INSTRUCTIONS TO FOLLOW:
This exercise calls for the line with "Task: Click the IE Home toolbar icon", the line with "This screenshot has height=487, width=812.", and all lines between them in the material below, output exactly and with no other lines.

INPUT FOR THIS TASK:
● ● ● ● ●

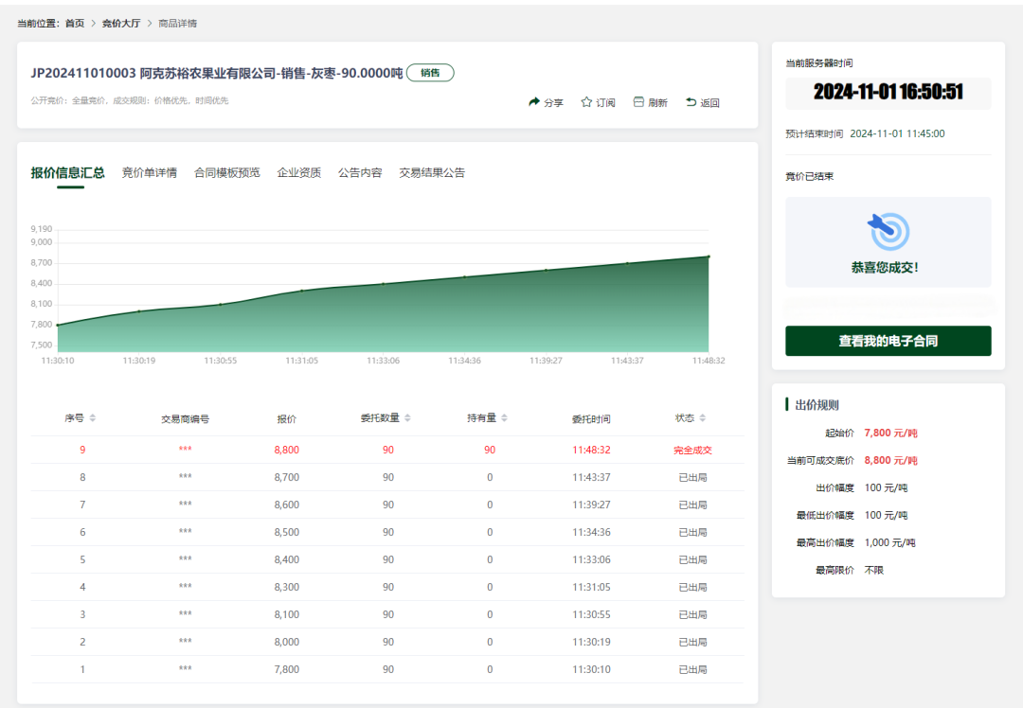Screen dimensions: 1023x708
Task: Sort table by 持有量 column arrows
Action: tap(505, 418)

● ● ● ● ●

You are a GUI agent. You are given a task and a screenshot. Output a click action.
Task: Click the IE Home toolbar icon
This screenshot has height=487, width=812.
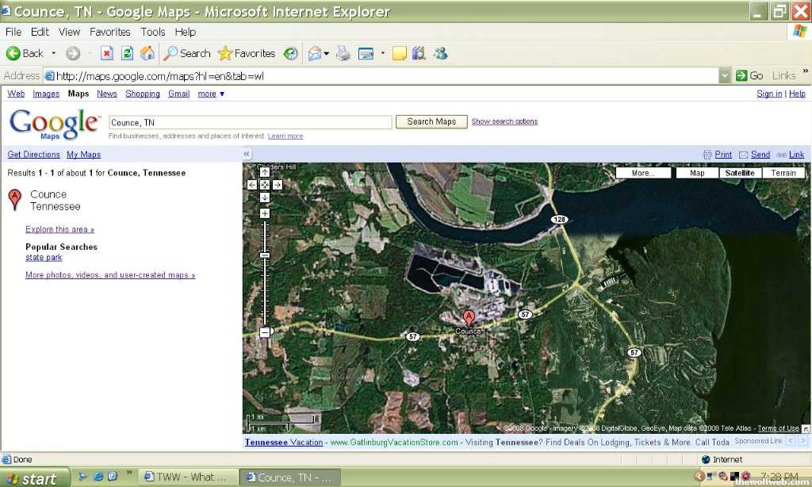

● ● ● ● ●

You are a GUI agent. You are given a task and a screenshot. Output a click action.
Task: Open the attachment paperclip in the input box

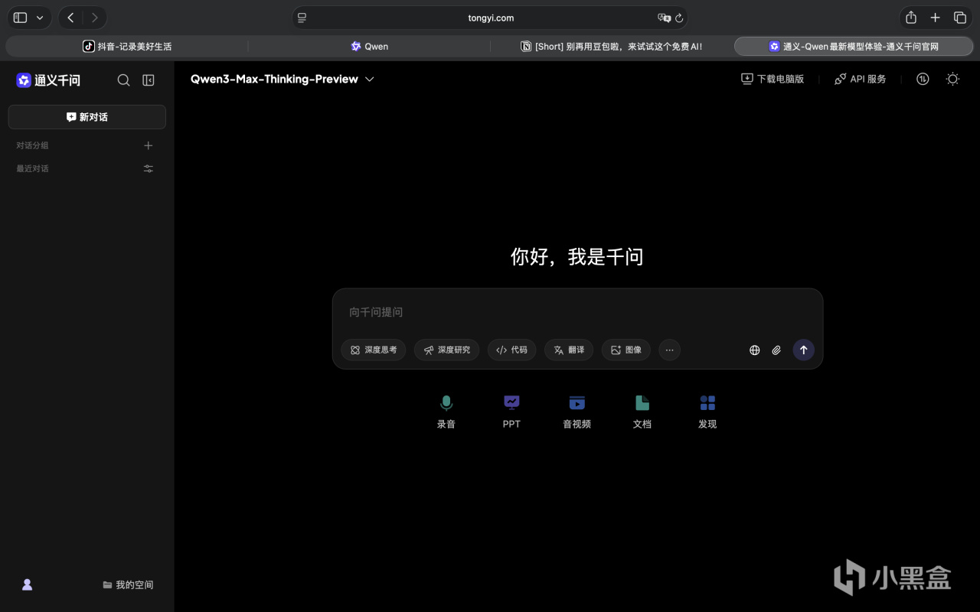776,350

● ● ● ● ●

FINISHED TASK:
Task: Click the IE Home toolbar icon
This screenshot has height=487, width=812.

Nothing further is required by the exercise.